The enormous contribution to Lake Macquarie of Aboriginal people past and present is celebrated at a new exhibition at SEEN@Swansea.
Awaba: Know Our Stories profiles elders, artists and everyday families who call Lake Macquarie home, from youths full of hope and promise to seniors who grew up in a time when racism and segregation were entrenched in Australian society.
More than 4% of Lake Macquarie residents identify as Aboriginal or Torres Strait Islander – a significantly higher proportion than the national and NSW average.
Lake Macquarie Mayor Kay Fraser said those who featured in the exhibition hailed from across the city.
“This exhibition aims to break down barriers and stereotypes with images and stories of Indigenous people in Lake Macquarie,” Cr Fraser said.

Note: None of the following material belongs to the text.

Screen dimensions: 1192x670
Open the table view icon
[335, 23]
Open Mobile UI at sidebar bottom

“These are people who contribute so much to the fabric of our community.”
Among those featured in the exhibition is Aboriginal educator, activist and artist Uncle Noel Simon.

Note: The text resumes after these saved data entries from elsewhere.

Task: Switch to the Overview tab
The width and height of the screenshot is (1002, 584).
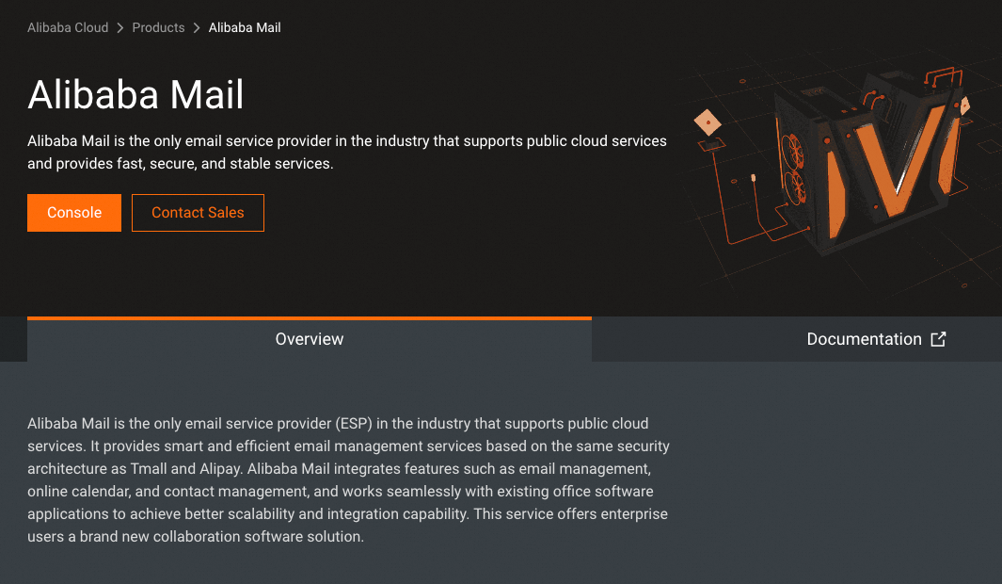Action: (310, 339)
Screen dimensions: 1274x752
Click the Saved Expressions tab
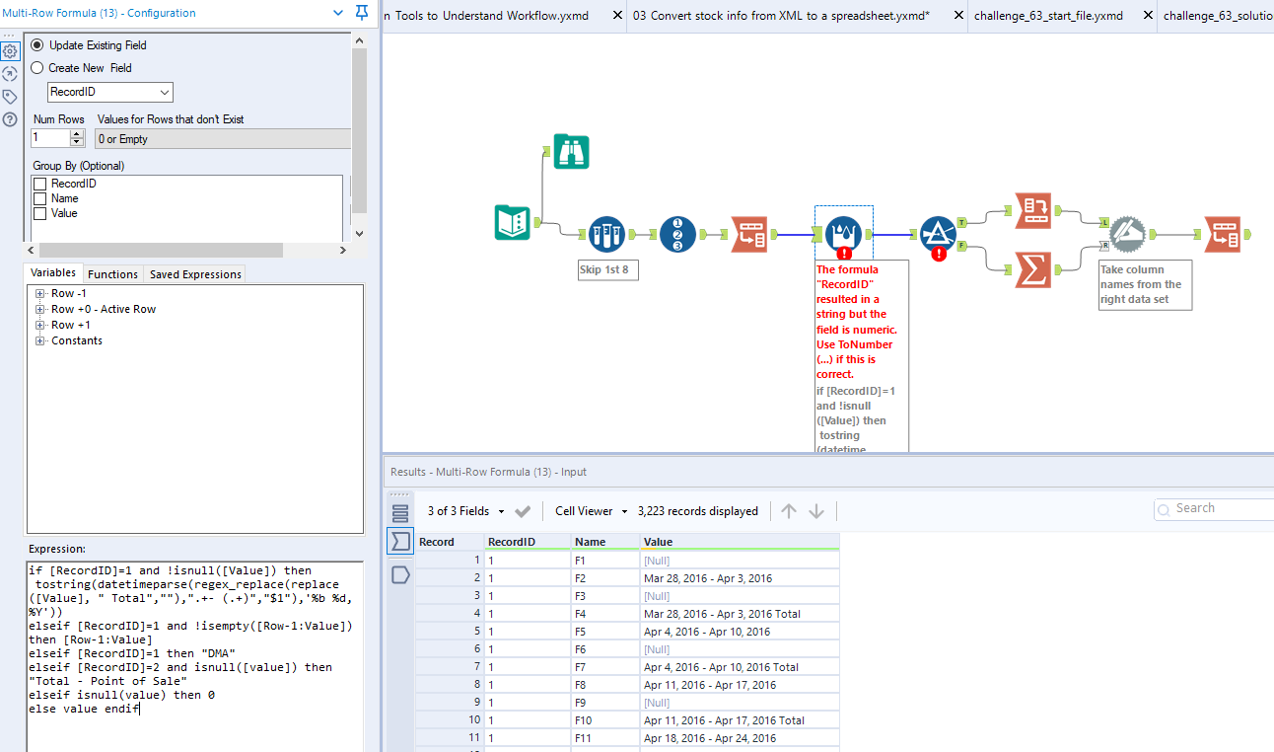tap(194, 274)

Mr Simon, who teaches youths about Aboriginal culture and traditions, said it was important to learn from history to ensure the same mistakes are not made twice.
“As long as I’m teaching somebody, I’m happy because I know my words are getting passed along,” he said.
“You need to know stuff that’s been in your past, even all the bad, bad stuff. You need to know that and build on that and prevent that from happening to your kids.”
Aboriginal elder, activist and retired health worker Auntie Zelma Moran said things had changed since she moved to Lake Macquarie from Armidale in 1972.
“We broke the racism down here. We talk up, and that’s why it is a good place to live in now,” she said.
Community worker and mother-of-three Lyn Milson outlined the importance of keeping Aboriginal culture alive.
“I want my kids to know who they are and where they’re from,” she said.